Many of us eat whilst being constantly distracted by the TV, a partner, a book etc. This can lead us to eating more than anticipated, without even noticing it or not enjoying it as much as we should.

A recent review found that 85% of mindfulness interventions resulted in improvements in mindful eating behaviours (O’Reilly et al., 2014). These studies were not just those focused on building mindful eating practices, they often simply looked at mindfulness to manage stress and anxiety. Demonstrating that being more mindful in general can have a positive impact not only on your eating behaviours but on your mental health too.

If you are someone that feels that they are an emotional or social eater (doing the Weight Loss IQ quiz here can help you understand more about what drives your behaviours), practicing mindfulness is vital as it can help you tune in to your emotions more.
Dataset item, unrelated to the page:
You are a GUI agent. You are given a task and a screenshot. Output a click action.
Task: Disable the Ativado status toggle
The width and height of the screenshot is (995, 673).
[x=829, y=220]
This allows you to separate your thoughts from your actions or in other words attend more to what is happening in the present. Thus, enhancing positive coping responses to emotions, and helping break the vicious cycle where your emotions drive how and when you eat.

Mindful eating can be described as the ability to attend to, or be aware of, food cues. Examples of food cues could be taste, texture, smell, chewing, pace of eating, portion size etc.

Mindful eating is beneficial to your health in a number of ways:

  • By eating more mindfully, you learn to eat when you’re hungry, and stop when you’re full.
  • People often realise that unhealthy food isn’t as nice as they thought and are more tuned in to how it negatively effects their mood and energy.
  • Mindful eating helps you understand more around the emotional issues you have with food. It helps us differentiate between eating when our emotions tell us to each rather than eating because we are hungry.
  • It is particularly helpful for social eaters, by helping you attend to food cues better it helps prevent you from being as vulnerable to overeating in social situations.
  • You become more tuned in to your hunger levels and how to differentiate between when you are actually hungry and when you are simply craving something because you are bored or tired etc.

Choose one of the below tips to incorporate into your life this week (note: try not to take on more than one this is likely to attenuate their effectiveness).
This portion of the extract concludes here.